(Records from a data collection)
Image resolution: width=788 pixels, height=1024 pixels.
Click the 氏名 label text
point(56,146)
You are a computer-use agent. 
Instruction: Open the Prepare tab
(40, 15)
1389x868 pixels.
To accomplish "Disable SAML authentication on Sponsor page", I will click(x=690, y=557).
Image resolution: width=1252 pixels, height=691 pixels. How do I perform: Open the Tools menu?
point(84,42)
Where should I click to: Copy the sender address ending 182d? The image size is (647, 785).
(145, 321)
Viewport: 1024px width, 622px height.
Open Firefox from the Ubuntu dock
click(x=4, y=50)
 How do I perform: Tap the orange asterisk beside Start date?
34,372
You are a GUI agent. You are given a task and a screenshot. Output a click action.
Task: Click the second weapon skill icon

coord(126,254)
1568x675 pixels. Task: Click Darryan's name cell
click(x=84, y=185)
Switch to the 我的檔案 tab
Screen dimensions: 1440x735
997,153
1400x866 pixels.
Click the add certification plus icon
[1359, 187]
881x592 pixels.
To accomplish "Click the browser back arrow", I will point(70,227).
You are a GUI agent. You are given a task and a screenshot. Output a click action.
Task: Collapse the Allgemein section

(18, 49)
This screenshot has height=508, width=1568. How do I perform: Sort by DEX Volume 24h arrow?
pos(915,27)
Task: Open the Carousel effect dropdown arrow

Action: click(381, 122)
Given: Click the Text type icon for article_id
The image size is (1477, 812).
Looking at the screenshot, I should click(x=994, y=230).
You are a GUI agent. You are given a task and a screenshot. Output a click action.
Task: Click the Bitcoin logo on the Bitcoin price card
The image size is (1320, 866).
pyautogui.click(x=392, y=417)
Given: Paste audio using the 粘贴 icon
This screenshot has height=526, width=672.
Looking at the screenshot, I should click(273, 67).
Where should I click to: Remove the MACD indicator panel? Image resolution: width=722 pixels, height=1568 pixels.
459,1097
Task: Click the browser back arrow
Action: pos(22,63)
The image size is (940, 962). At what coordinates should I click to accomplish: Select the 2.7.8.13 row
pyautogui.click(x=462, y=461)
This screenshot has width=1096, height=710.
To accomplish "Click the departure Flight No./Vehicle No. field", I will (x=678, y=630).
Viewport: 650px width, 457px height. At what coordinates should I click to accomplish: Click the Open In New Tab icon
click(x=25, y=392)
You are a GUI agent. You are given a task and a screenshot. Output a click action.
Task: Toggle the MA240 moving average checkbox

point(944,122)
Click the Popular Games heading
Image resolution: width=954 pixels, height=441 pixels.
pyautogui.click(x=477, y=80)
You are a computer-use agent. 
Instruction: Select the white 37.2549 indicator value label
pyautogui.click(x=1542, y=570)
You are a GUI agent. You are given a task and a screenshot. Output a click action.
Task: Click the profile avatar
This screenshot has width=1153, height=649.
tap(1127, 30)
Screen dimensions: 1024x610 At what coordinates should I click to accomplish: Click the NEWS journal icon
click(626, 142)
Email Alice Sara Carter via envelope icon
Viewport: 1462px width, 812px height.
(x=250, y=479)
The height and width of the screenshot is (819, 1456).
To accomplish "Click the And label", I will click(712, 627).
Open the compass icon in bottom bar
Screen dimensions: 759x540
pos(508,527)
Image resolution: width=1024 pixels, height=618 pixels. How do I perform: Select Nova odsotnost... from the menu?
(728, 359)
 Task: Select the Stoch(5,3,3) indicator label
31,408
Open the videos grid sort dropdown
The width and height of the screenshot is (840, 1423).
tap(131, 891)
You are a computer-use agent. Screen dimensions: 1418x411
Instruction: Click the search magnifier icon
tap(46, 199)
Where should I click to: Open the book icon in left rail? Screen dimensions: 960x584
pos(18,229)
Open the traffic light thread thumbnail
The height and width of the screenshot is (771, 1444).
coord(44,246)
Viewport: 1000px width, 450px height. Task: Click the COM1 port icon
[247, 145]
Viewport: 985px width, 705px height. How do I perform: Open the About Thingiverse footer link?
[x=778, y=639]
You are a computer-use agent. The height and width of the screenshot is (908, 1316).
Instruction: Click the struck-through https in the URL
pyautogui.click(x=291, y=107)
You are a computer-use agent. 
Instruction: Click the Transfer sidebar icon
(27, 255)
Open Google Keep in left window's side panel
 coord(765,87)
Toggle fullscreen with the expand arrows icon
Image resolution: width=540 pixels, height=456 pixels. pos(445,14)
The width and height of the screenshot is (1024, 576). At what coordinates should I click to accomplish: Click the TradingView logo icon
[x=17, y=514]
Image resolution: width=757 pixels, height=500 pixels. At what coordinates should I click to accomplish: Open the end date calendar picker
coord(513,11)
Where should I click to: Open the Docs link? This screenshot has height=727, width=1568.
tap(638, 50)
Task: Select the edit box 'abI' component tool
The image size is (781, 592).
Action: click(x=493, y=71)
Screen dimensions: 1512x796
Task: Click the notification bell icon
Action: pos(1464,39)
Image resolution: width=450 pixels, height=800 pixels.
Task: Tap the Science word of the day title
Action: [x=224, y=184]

Problem details: Reproduce each entry from the records above, character for character.

Result of the exercise:
Image resolution: width=788 pixels, height=1024 pixels.
Click the 氏名 label text
point(56,146)
You are a computer-use agent. 
Instruction: Open the Prepare tab
(40, 15)
1389x868 pixels.
To accomplish "Disable SAML authentication on Sponsor page", I will click(x=690, y=557).
Image resolution: width=1252 pixels, height=691 pixels. How do I perform: Open the Tools menu?
point(84,42)
Where should I click to: Copy the sender address ending 182d? The image size is (647, 785).
(145, 321)
Viewport: 1024px width, 622px height.
Open Firefox from the Ubuntu dock
click(x=4, y=50)
 How do I perform: Tap the orange asterisk beside Start date?
34,372
You are a GUI agent. You are given a task and a screenshot. Output a click action.
Task: Click the second weapon skill icon

coord(126,254)
1568x675 pixels. Task: Click Darryan's name cell
click(x=84, y=185)
Switch to the 我的檔案 tab
Screen dimensions: 1440x735
997,153
1400x866 pixels.
Click the add certification plus icon
[1359, 187]
881x592 pixels.
To accomplish "Click the browser back arrow", I will point(70,227).
You are a GUI agent. You are given a task and a screenshot. Output a click action.
Task: Collapse the Allgemein section

(18, 49)
This screenshot has height=508, width=1568. How do I perform: Sort by DEX Volume 24h arrow?
pos(915,27)
Task: Open the Carousel effect dropdown arrow

Action: click(381, 122)
Given: Click the Text type icon for article_id
The image size is (1477, 812).
Looking at the screenshot, I should click(x=994, y=230).
You are a GUI agent. You are given a task and a screenshot. Output a click action.
Task: Click the Bitcoin logo on the Bitcoin price card
The image size is (1320, 866).
pyautogui.click(x=392, y=417)
Given: Paste audio using the 粘贴 icon
This screenshot has height=526, width=672.
Looking at the screenshot, I should click(273, 67).
Where should I click to: Remove the MACD indicator panel? Image resolution: width=722 pixels, height=1568 pixels.
459,1097
Task: Click the browser back arrow
Action: pos(22,63)
The image size is (940, 962). At what coordinates should I click to accomplish: Select the 2.7.8.13 row
pyautogui.click(x=462, y=461)
This screenshot has width=1096, height=710.
To accomplish "Click the departure Flight No./Vehicle No. field", I will (x=678, y=630).
Viewport: 650px width, 457px height. At what coordinates should I click to accomplish: Click the Open In New Tab icon
click(x=25, y=392)
You are a GUI agent. You are given a task and a screenshot. Output a click action.
Task: Toggle the MA240 moving average checkbox

point(944,122)
Click the Popular Games heading
Image resolution: width=954 pixels, height=441 pixels.
pyautogui.click(x=477, y=80)
You are a computer-use agent. 
Instruction: Select the white 37.2549 indicator value label
pyautogui.click(x=1542, y=570)
You are a GUI agent. You are given a task and a screenshot. Output a click action.
Task: Click the profile avatar
This screenshot has width=1153, height=649.
tap(1127, 30)
Screen dimensions: 1024x610 At what coordinates should I click to accomplish: Click the NEWS journal icon
click(626, 142)
Email Alice Sara Carter via envelope icon
Viewport: 1462px width, 812px height.
(x=250, y=479)
The height and width of the screenshot is (819, 1456).
To accomplish "Click the And label", I will click(712, 627).
Open the compass icon in bottom bar
Screen dimensions: 759x540
pos(508,527)
Image resolution: width=1024 pixels, height=618 pixels. How do I perform: Select Nova odsotnost... from the menu?
(728, 359)
 Task: Select the Stoch(5,3,3) indicator label
31,408
Open the videos grid sort dropdown
The width and height of the screenshot is (840, 1423).
tap(131, 891)
You are a computer-use agent. Screen dimensions: 1418x411
Instruction: Click the search magnifier icon
tap(46, 199)
Where should I click to: Open the book icon in left rail? Screen dimensions: 960x584
pos(18,229)
Open the traffic light thread thumbnail
The height and width of the screenshot is (771, 1444).
coord(44,246)
Viewport: 1000px width, 450px height. Task: Click the COM1 port icon
[247, 145]
Viewport: 985px width, 705px height. How do I perform: Open the About Thingiverse footer link?
[x=778, y=639]
You are a computer-use agent. The height and width of the screenshot is (908, 1316).
Instruction: Click the struck-through https in the URL
pyautogui.click(x=291, y=107)
You are a computer-use agent. 
Instruction: Click the Transfer sidebar icon
(27, 255)
Open Google Keep in left window's side panel
 coord(765,87)
Toggle fullscreen with the expand arrows icon
Image resolution: width=540 pixels, height=456 pixels. pos(445,14)
The width and height of the screenshot is (1024, 576). At what coordinates should I click to accomplish: Click the TradingView logo icon
[x=17, y=514]
Image resolution: width=757 pixels, height=500 pixels. At what coordinates should I click to accomplish: Open the end date calendar picker
coord(513,11)
Where should I click to: Open the Docs link? This screenshot has height=727, width=1568.
tap(638, 50)
Task: Select the edit box 'abI' component tool
The image size is (781, 592).
Action: click(x=493, y=71)
Screen dimensions: 1512x796
Task: Click the notification bell icon
Action: pos(1464,39)
Image resolution: width=450 pixels, height=800 pixels.
Task: Tap the Science word of the day title
Action: [x=224, y=184]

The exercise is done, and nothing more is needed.